**WHAT YOU SHOULD DO:** Work out how many lines in the following entries contain the string "computer", and write only that number.

───

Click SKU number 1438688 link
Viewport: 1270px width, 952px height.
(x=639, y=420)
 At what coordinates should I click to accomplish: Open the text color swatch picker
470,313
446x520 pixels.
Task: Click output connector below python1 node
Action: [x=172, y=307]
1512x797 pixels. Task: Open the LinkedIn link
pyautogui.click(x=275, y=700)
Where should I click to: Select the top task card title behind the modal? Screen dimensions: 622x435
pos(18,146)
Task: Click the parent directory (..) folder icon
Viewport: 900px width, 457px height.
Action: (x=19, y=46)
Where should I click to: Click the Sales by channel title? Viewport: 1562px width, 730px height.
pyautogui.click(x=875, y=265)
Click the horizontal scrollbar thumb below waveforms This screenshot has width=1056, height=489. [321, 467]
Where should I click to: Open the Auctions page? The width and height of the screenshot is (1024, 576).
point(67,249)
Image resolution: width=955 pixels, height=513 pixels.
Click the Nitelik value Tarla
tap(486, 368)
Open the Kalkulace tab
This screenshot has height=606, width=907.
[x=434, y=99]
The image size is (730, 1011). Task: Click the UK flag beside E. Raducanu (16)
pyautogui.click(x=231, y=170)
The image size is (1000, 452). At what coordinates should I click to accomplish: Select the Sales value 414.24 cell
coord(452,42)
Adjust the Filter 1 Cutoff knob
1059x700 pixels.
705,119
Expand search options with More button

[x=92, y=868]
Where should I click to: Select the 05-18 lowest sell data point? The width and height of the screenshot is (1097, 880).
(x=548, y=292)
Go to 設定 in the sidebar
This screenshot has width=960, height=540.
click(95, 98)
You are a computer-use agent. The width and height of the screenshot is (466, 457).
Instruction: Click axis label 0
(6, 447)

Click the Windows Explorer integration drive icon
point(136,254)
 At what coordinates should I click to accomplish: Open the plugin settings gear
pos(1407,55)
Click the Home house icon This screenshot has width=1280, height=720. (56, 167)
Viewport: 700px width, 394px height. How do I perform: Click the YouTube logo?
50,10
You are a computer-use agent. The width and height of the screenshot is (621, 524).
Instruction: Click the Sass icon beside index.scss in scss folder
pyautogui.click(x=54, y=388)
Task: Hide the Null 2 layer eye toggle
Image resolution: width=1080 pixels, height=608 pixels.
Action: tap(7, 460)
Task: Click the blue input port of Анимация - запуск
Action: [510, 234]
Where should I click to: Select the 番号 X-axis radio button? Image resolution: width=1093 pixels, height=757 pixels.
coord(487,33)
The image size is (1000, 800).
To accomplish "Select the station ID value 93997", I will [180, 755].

───

**ANSWER:** 2